[What is expected]
Copy the listing out in full. Keep every word as it is.

[Dataset extract]
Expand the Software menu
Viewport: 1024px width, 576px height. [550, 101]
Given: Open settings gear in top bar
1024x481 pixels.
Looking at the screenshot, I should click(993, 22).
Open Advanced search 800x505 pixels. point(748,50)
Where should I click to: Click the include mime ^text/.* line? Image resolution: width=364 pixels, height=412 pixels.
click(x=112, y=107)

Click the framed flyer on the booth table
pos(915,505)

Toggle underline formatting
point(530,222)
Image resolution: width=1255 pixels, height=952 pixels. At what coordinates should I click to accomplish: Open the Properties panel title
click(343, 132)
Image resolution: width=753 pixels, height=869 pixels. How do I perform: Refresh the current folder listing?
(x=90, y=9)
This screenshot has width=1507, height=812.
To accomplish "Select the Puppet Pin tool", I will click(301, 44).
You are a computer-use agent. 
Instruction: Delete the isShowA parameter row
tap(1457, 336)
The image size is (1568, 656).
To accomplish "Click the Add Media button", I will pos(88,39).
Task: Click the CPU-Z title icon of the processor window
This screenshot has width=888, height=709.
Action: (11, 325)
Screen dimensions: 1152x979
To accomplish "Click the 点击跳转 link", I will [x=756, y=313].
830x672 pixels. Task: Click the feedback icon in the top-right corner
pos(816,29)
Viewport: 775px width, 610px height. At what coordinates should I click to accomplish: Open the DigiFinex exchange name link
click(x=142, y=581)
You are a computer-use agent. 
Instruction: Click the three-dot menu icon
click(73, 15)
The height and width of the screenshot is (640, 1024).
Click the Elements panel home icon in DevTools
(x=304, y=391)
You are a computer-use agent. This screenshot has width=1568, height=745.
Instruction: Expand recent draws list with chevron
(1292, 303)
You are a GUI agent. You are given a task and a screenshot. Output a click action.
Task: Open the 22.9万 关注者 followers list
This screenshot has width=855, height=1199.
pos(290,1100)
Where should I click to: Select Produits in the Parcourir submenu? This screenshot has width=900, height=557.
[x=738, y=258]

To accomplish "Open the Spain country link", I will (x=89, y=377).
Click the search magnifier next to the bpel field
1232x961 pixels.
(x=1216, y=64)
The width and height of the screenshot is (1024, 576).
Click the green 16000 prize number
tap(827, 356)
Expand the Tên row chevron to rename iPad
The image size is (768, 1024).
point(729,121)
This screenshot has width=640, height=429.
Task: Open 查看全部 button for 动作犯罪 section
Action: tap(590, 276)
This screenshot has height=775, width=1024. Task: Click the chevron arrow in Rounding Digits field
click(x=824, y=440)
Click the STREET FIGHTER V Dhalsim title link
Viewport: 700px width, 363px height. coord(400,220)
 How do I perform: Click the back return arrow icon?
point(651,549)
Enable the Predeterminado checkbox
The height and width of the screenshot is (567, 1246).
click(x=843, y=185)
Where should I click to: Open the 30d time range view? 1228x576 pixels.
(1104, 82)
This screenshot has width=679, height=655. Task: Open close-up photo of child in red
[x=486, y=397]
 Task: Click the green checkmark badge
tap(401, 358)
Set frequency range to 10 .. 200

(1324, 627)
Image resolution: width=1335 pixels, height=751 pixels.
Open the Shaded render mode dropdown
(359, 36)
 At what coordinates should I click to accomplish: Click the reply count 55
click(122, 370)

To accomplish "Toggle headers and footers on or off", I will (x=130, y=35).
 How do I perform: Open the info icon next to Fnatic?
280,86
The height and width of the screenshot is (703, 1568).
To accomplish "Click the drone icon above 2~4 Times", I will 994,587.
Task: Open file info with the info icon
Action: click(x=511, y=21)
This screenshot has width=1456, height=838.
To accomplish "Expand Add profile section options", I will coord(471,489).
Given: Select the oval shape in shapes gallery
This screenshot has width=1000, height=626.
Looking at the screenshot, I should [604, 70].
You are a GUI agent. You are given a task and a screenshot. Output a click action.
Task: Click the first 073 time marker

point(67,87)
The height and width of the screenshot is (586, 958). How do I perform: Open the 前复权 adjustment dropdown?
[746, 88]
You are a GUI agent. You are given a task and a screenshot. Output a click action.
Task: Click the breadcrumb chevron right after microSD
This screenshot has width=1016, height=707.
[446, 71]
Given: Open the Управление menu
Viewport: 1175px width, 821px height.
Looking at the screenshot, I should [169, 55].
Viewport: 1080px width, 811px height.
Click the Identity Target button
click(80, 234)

[Solution to the problem]
Expand the Software menu
Viewport: 1024px width, 576px height. [550, 101]
Given: Open settings gear in top bar
1024x481 pixels.
Looking at the screenshot, I should click(993, 22).
Open Advanced search 800x505 pixels. point(748,50)
Where should I click to: Click the include mime ^text/.* line? Image resolution: width=364 pixels, height=412 pixels.
click(x=112, y=107)

Click the framed flyer on the booth table
pos(915,505)

Toggle underline formatting
point(530,222)
Image resolution: width=1255 pixels, height=952 pixels. At what coordinates should I click to accomplish: Open the Properties panel title
click(343, 132)
Image resolution: width=753 pixels, height=869 pixels. How do I perform: Refresh the current folder listing?
(x=90, y=9)
This screenshot has width=1507, height=812.
To accomplish "Select the Puppet Pin tool", I will click(301, 44).
You are a computer-use agent. 
Instruction: Delete the isShowA parameter row
tap(1457, 336)
The image size is (1568, 656).
To accomplish "Click the Add Media button", I will pos(88,39).
Task: Click the CPU-Z title icon of the processor window
This screenshot has width=888, height=709.
Action: (11, 325)
Screen dimensions: 1152x979
To accomplish "Click the 点击跳转 link", I will [x=756, y=313].
830x672 pixels. Task: Click the feedback icon in the top-right corner
pos(816,29)
Viewport: 775px width, 610px height. At what coordinates should I click to accomplish: Open the DigiFinex exchange name link
click(x=142, y=581)
You are a computer-use agent. 
Instruction: Click the three-dot menu icon
click(73, 15)
The height and width of the screenshot is (640, 1024).
Click the Elements panel home icon in DevTools
(x=304, y=391)
You are a computer-use agent. This screenshot has width=1568, height=745.
Instruction: Expand recent draws list with chevron
(1292, 303)
You are a GUI agent. You are given a task and a screenshot. Output a click action.
Task: Open the 22.9万 关注者 followers list
This screenshot has width=855, height=1199.
pos(290,1100)
Where should I click to: Select Produits in the Parcourir submenu? This screenshot has width=900, height=557.
[x=738, y=258]

To accomplish "Open the Spain country link", I will (x=89, y=377).
Click the search magnifier next to the bpel field
1232x961 pixels.
(x=1216, y=64)
The width and height of the screenshot is (1024, 576).
Click the green 16000 prize number
tap(827, 356)
Expand the Tên row chevron to rename iPad
The image size is (768, 1024).
point(729,121)
This screenshot has width=640, height=429.
Task: Open 查看全部 button for 动作犯罪 section
Action: tap(590, 276)
This screenshot has height=775, width=1024. Task: Click the chevron arrow in Rounding Digits field
click(x=824, y=440)
Click the STREET FIGHTER V Dhalsim title link
Viewport: 700px width, 363px height. coord(400,220)
 How do I perform: Click the back return arrow icon?
point(651,549)
Enable the Predeterminado checkbox
The height and width of the screenshot is (567, 1246).
click(x=843, y=185)
Where should I click to: Open the 30d time range view? 1228x576 pixels.
(1104, 82)
This screenshot has width=679, height=655. Task: Open close-up photo of child in red
[x=486, y=397]
 Task: Click the green checkmark badge
tap(401, 358)
Set frequency range to 10 .. 200

(1324, 627)
Image resolution: width=1335 pixels, height=751 pixels.
Open the Shaded render mode dropdown
(359, 36)
 At what coordinates should I click to accomplish: Click the reply count 55
click(122, 370)

To accomplish "Toggle headers and footers on or off", I will (x=130, y=35).
 How do I perform: Open the info icon next to Fnatic?
280,86
The height and width of the screenshot is (703, 1568).
To accomplish "Click the drone icon above 2~4 Times", I will 994,587.
Task: Open file info with the info icon
Action: click(x=511, y=21)
This screenshot has width=1456, height=838.
To accomplish "Expand Add profile section options", I will coord(471,489).
Given: Select the oval shape in shapes gallery
This screenshot has width=1000, height=626.
Looking at the screenshot, I should [604, 70].
You are a GUI agent. You are given a task and a screenshot. Output a click action.
Task: Click the first 073 time marker

point(67,87)
The height and width of the screenshot is (586, 958). How do I perform: Open the 前复权 adjustment dropdown?
[746, 88]
You are a GUI agent. You are given a task and a screenshot. Output a click action.
Task: Click the breadcrumb chevron right after microSD
This screenshot has width=1016, height=707.
[446, 71]
Given: Open the Управление menu
Viewport: 1175px width, 821px height.
Looking at the screenshot, I should [169, 55].
Viewport: 1080px width, 811px height.
Click the Identity Target button
click(80, 234)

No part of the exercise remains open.